- **REQUIRED WORK**: Rewrite the part of the lines below that opens with the line containing "Go to previous month in calendar" and runs through the end of the records as a JSON list of strings, one string per line, skipping blank lines and leaving out the pictures.

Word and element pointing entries

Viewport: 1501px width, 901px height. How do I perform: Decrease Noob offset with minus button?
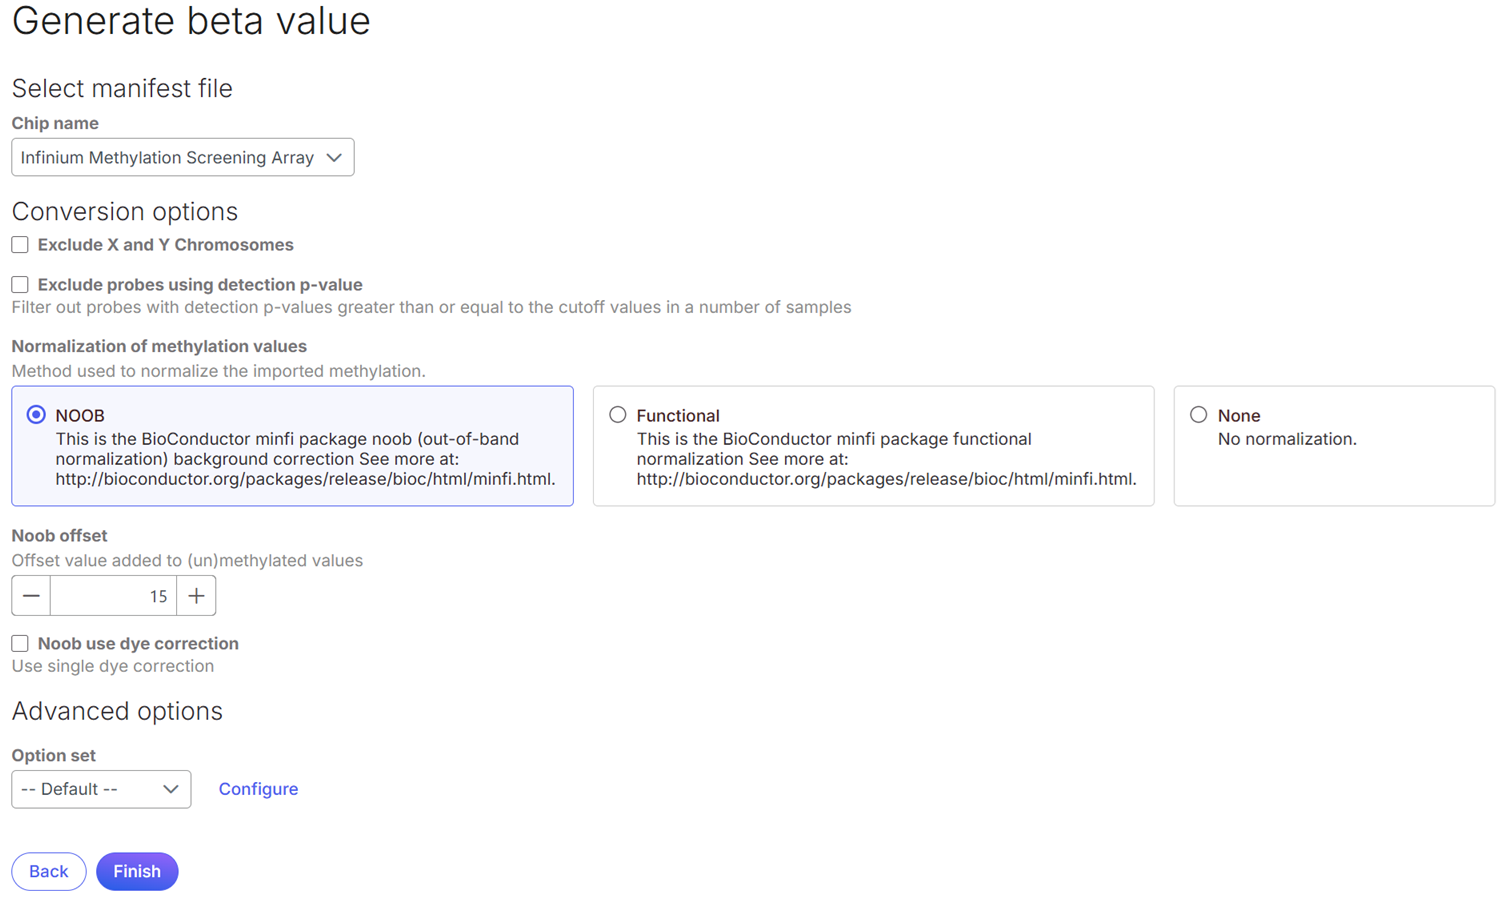pyautogui.click(x=31, y=596)
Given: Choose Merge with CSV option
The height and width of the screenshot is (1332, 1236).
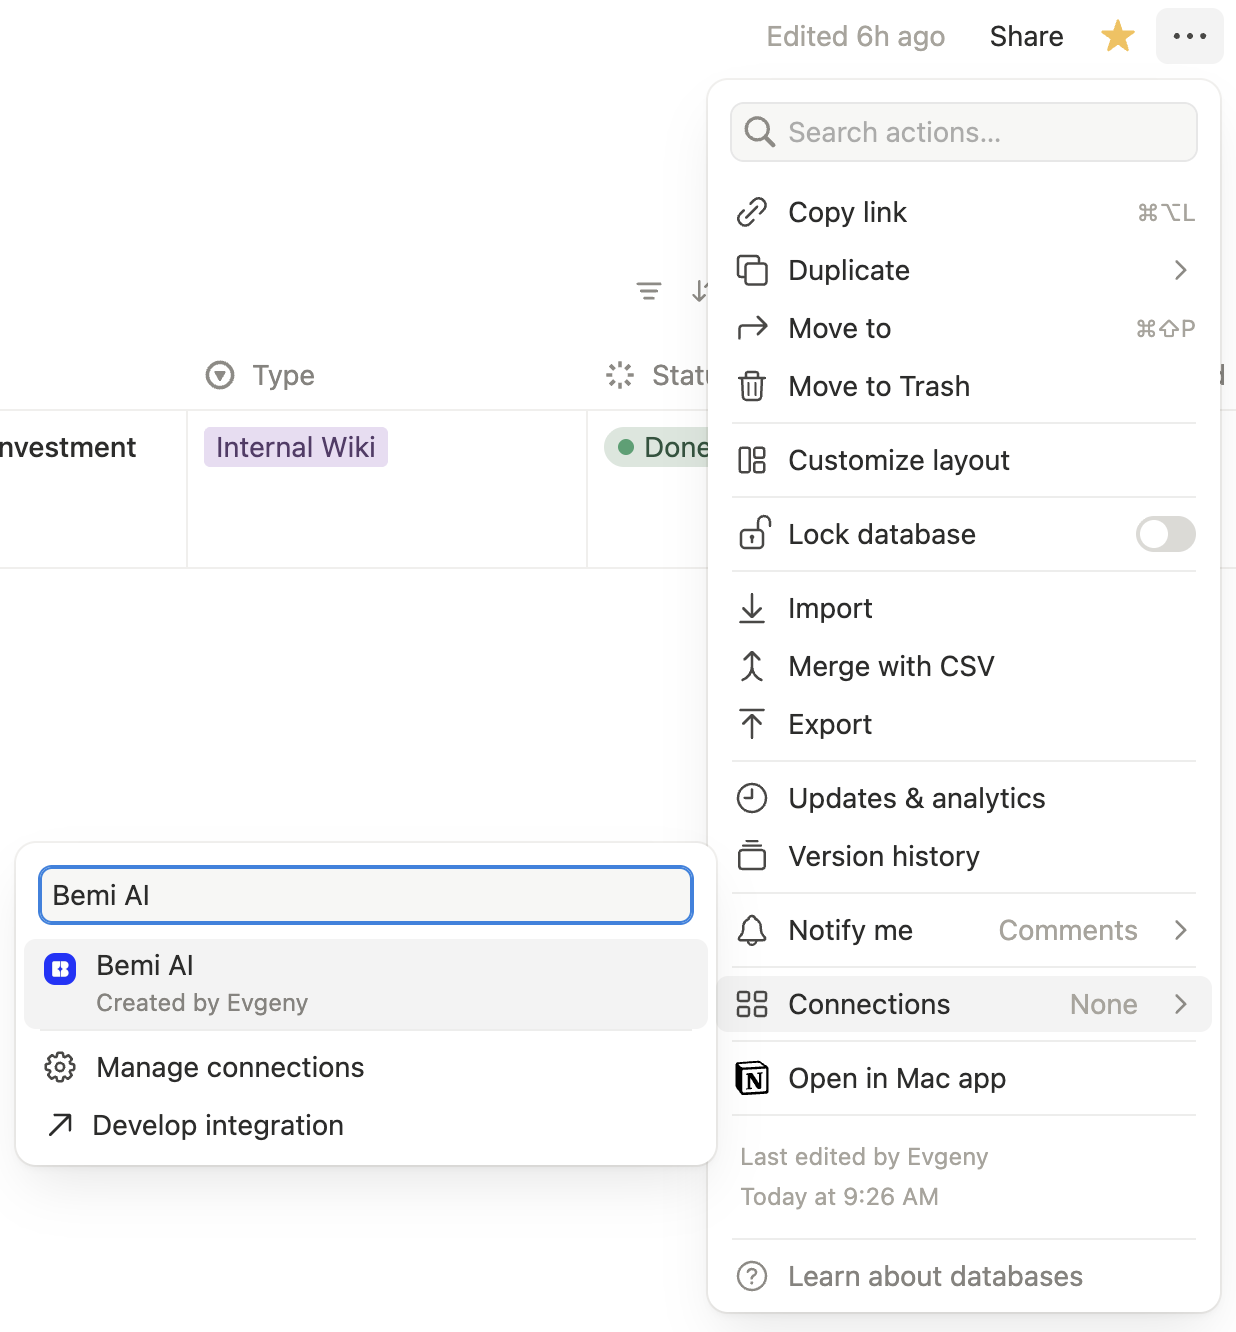Looking at the screenshot, I should click(x=890, y=666).
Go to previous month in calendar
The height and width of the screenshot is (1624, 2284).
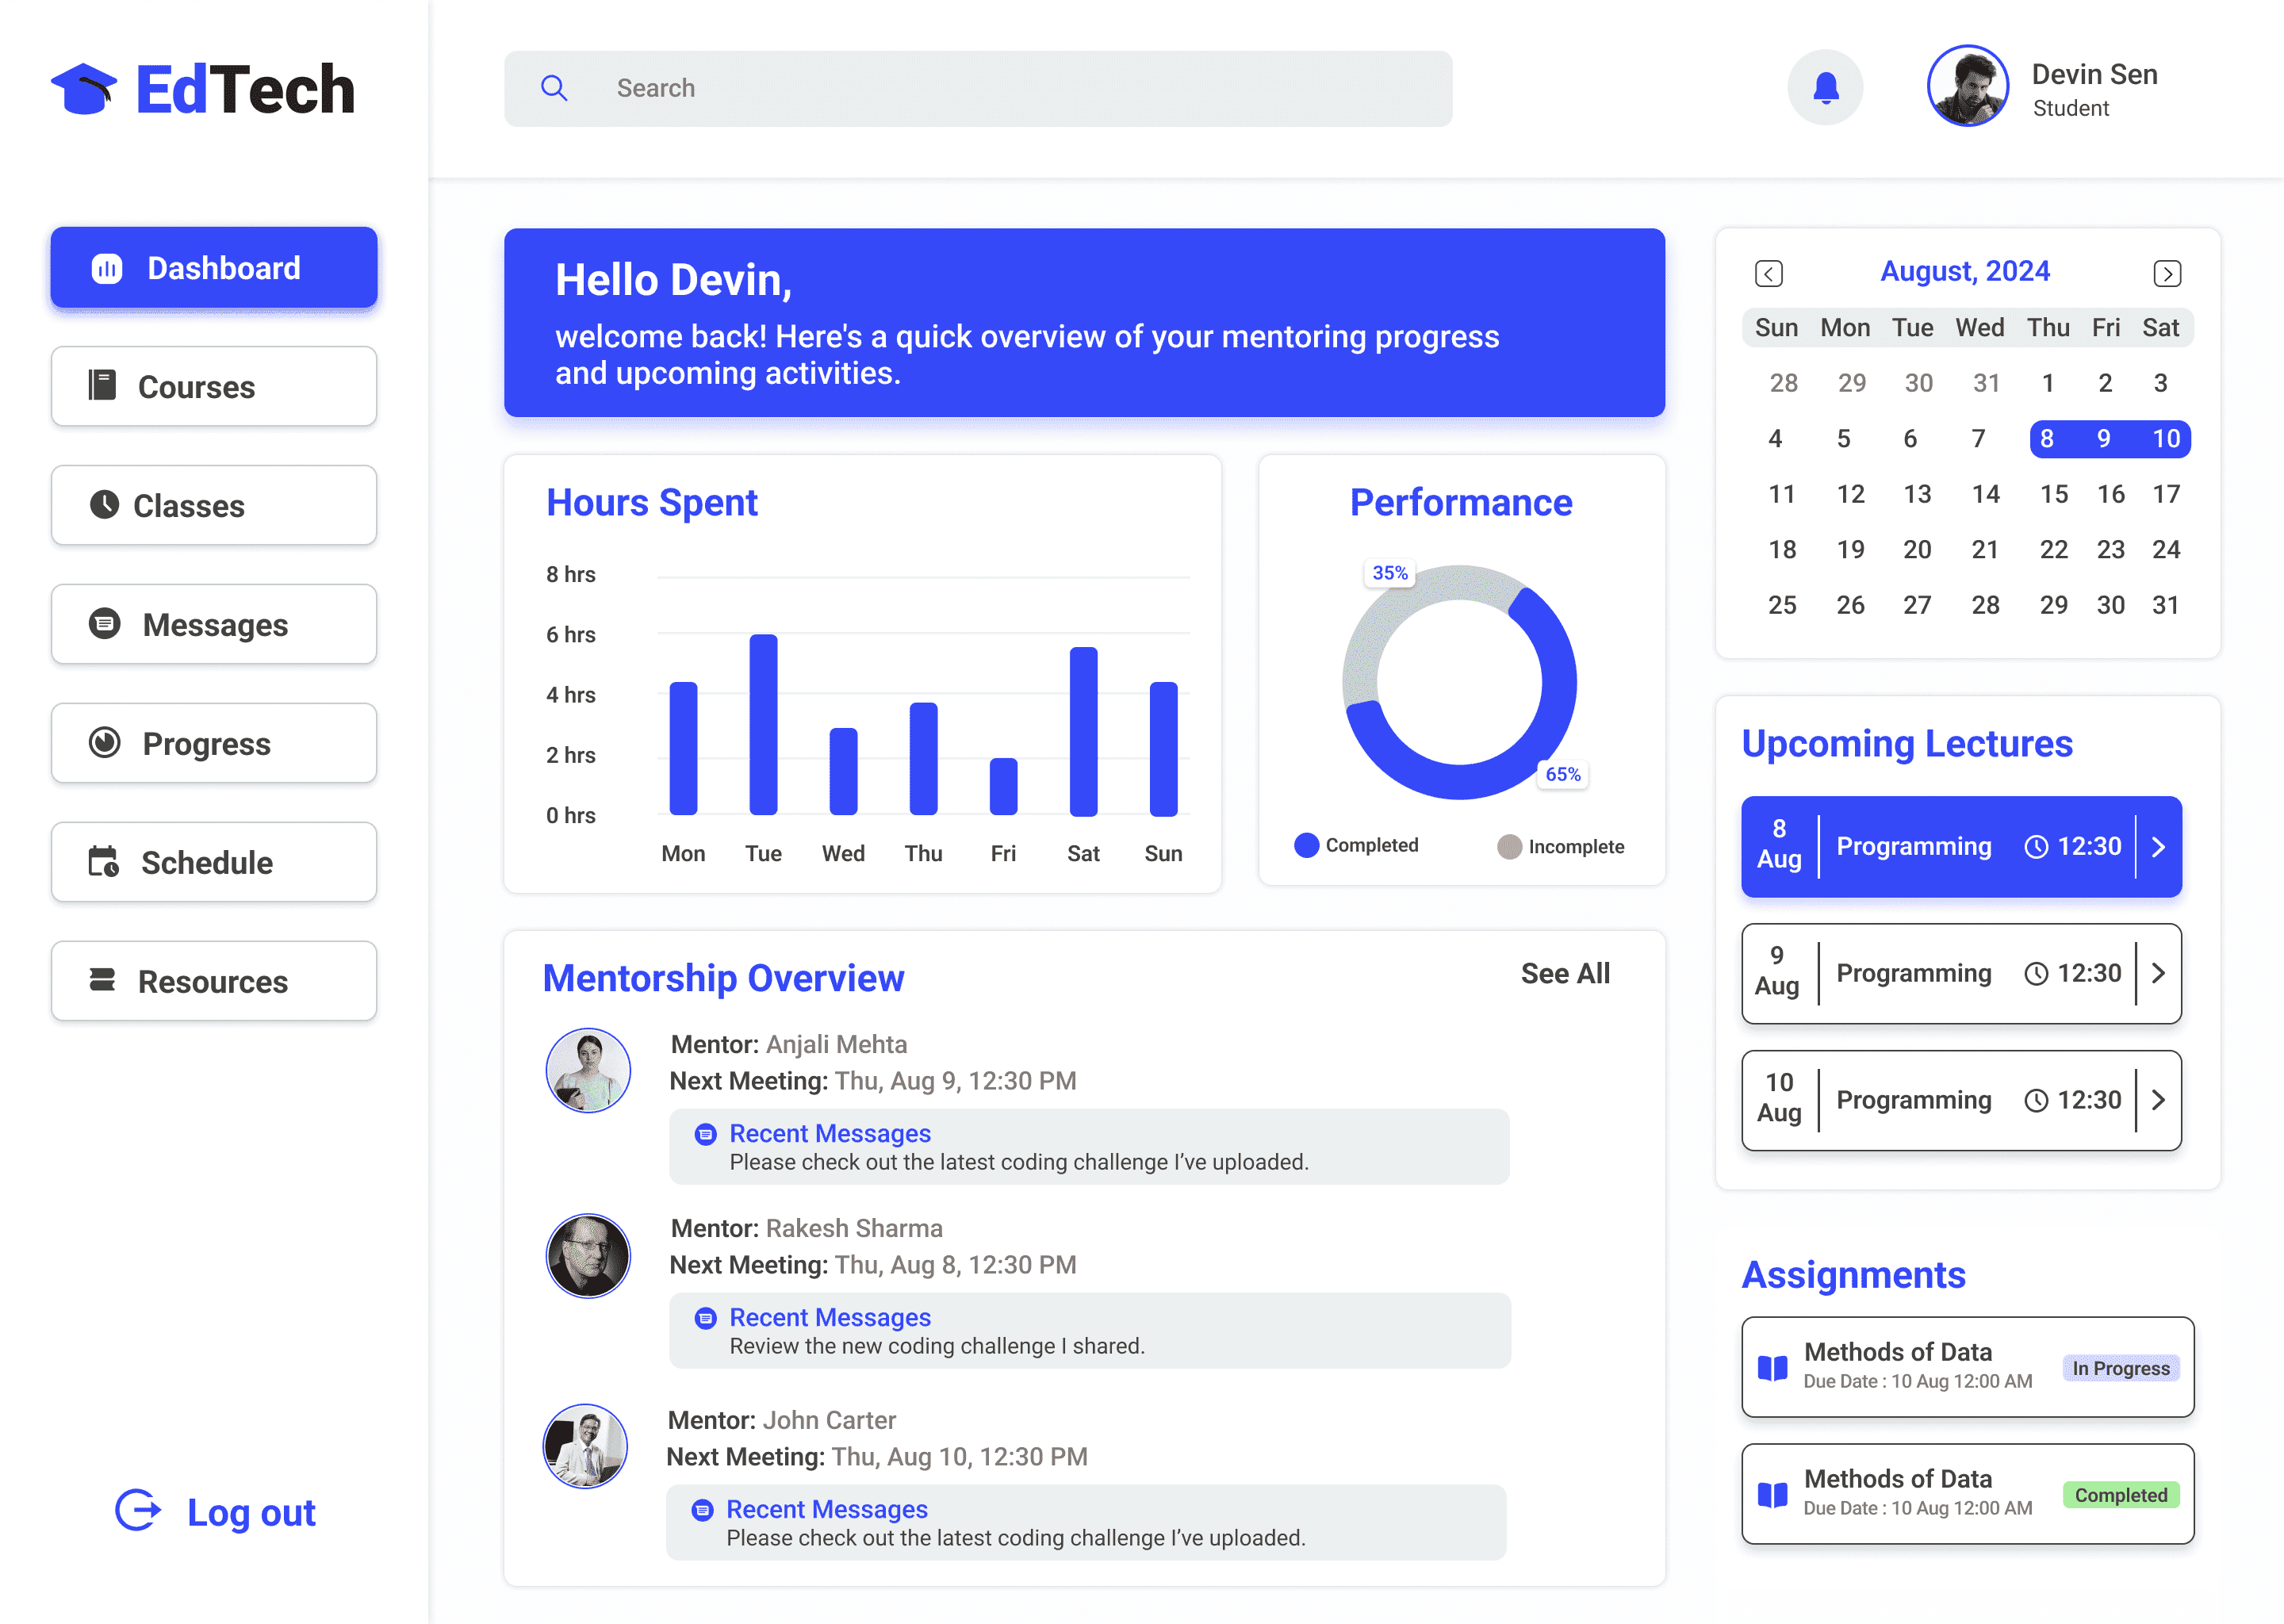tap(1768, 273)
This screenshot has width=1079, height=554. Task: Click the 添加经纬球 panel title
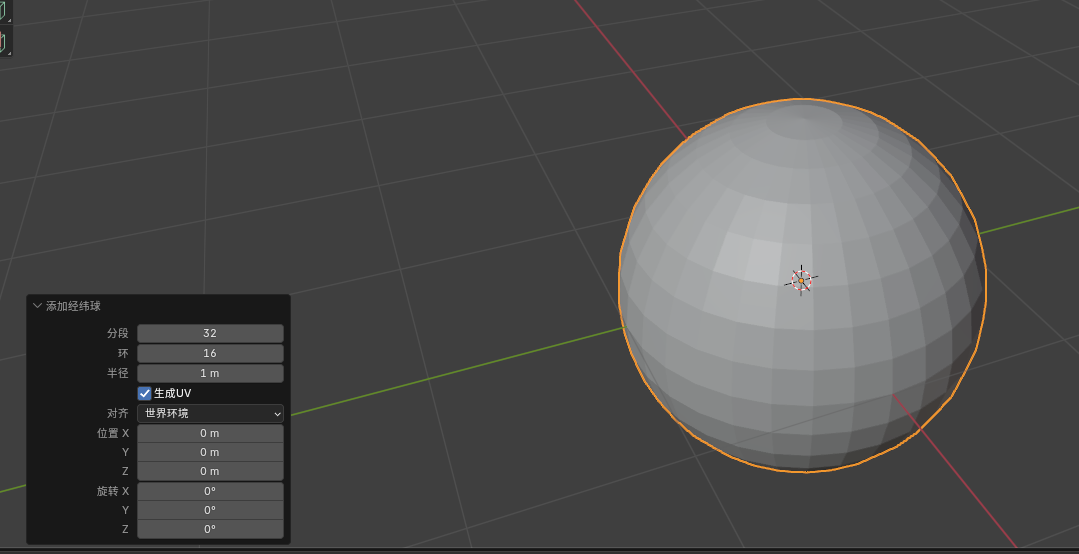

- **OUTPUT FOR THIS TASK**:
[
  "Go to previous month in calendar",
  "The height and width of the screenshot is (1624, 2284).",
  "tap(1768, 273)",
  "This screenshot has width=1079, height=554. Task: Click the 添加经纬球 panel title"
]